High flow nasal cannula: a new option in treatment of acute hypoxemic respiratory failure

A. Garramone, O. Spagnolello, E. Bresciani


Medicina d’Emergenza ed Urgenza 
Università La Sapienza Roma

High flow nasal cannula oxygen therapy (HFNC) is an emerging technique employed in the management of respiratory failures. HFNC provides through non occluding nasal prongs, a high flow heated and humidified medical gas, with a FiO2 ranging from 0.21 to 1.0. 
A high flow medical gas (up to 60 L/minute) is related at least to three main effects: the anatomical dead space wash out, the “PEEP effect” and finally a more predictable FiO2. A continuous wash out of the nasopharingeal dead space allows a higher fraction of minute ventilation to contribute to gas exchange, therefore improving ventilation and efficacy of oxygen therapy. 1,2 Although HFNC is an open system, a “PEEP effect” is probably related to the expiratory resistence produced by the high gas flow. The PEEP effect is linearly correlated with the increment of gas flow and seems larger when patients breath with their mouth closed.3,4 The gas flow delivered with HFNC habitually exceeds the peak inspiratory flow of dispnoic patients, determining a minor entrainment of room air and consequently a minor dilution of inhaled FiO2.5,6,7 Moreover, delivering a gas flow brought to body temperature and saturated with water seems having a number of favorable physiological effects. It improves mucociliary clearance8,9 and it reduces the work of breathing, avoiding broncho-constricting effect of cold-dry gas. At the end it enhances the comfort of patient reducing upper airways dryness10.
One of the major feature of HFNC is the great tolerance and grade of comfort of patients compared to both conventional oxygen therapy (COT)11 and NIV12. In the last few years several studies investigated clinical applications of HFNC: acute hypoxemic respiratory failure (AhRF)13,14,15, hypercapnic non acidotic respiratory failure16, OSAS17, pre oxygenation before orotracheal intubation (IOT)18,19 and peri-procedural oxygenation20. Among them, the most promising seems to be the treatment of de novo AhRF; favorable evidences have been reported even in ARDS due to influenza H1N121, 22.

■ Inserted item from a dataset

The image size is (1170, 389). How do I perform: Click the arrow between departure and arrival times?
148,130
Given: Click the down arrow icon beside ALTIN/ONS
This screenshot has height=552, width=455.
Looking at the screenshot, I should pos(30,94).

Currently, most of the available data come from Intensive Care Units (ICUs) even though successful results and good compliance among physicians have been reported in the Emergency Department too23, 24.
Despite the majority of studies have compared HFNC to COT, the advantage of the former has never been assessed so far.

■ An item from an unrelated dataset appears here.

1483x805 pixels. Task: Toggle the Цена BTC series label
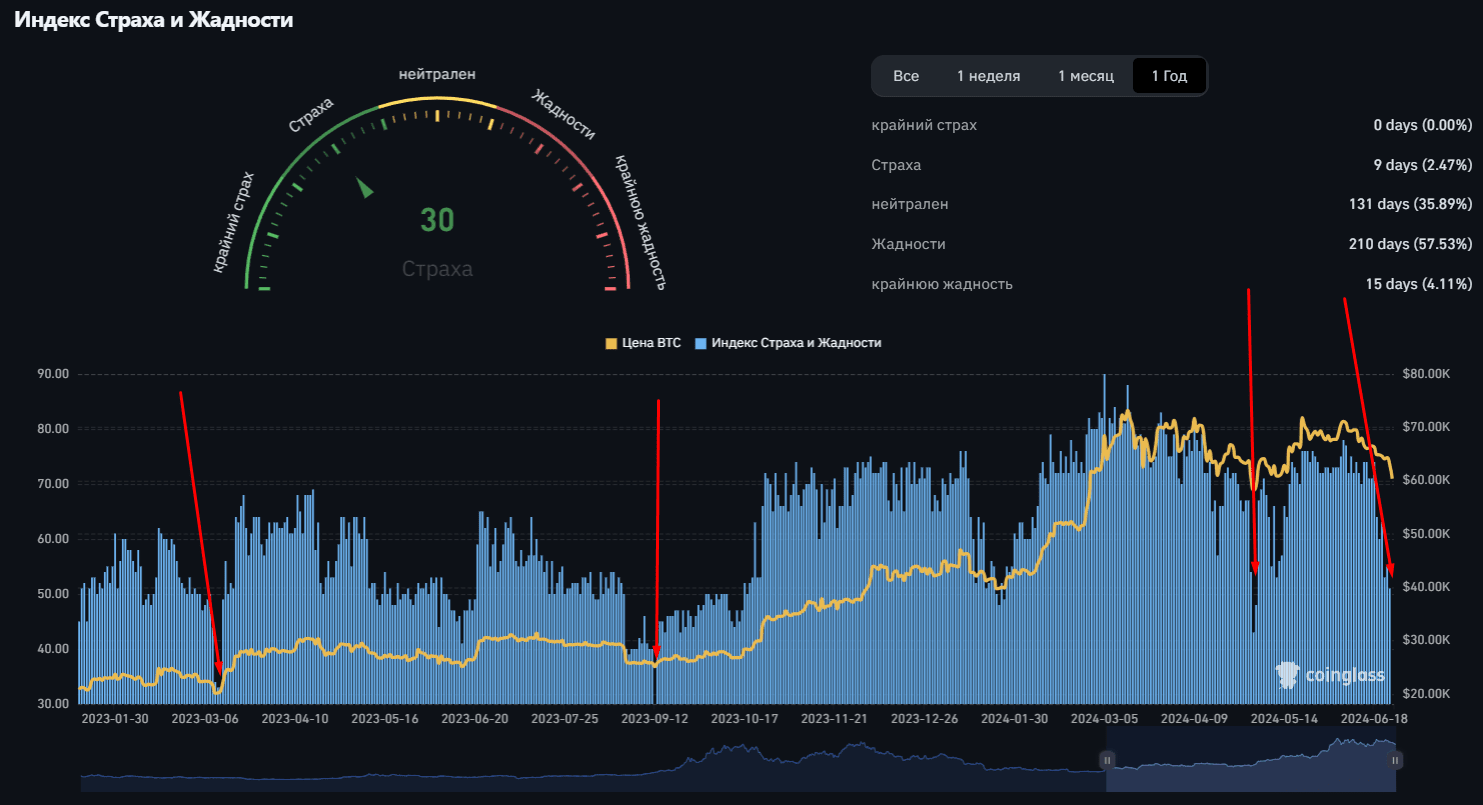pos(651,343)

However, some authors claim that HFNC may be superior in terms of IOT rate even if no difference was found in relation to mortality25. On the other hand, other works suggest that no difference exists between HFNC and COT even with respect to the IOT rate26.
Few works comparing HFNC to NIV in AhRF are currently available: only three of them are multicentric randomized clinical trials (RCT)27, 28, 29. The FLORALI is the only RCT conducted within several ICUs, randomly assigning HFNC, COT or bilevel NIV up to 300 patients with AhRF. Although no difference was found relatively to the proportion of patient intubated, except in the PaO2/FiO2 < 200 mmHg sub-group post hoc analysis27, a significant survival benefit has been reported among patients who were receiving HFNC therapy.
According to current scientific evidence, there are not enough data to consider HFNC superior than NIV or COT in the treatment of AhRF. Therefore it is not possible to give any univocal recommendation on the use of one specific technique31. However, some authors believe that HFNC should be considered as the first-line treatment option prior to NIV in AhRF management30, since such strategies could be similar to NIV in terms of IOT rate but is definitively more tolerated 12. Hence, others multicentric RCT are required, but certainly HFNC may assume an important role in treatment of de novo AhRF on the future.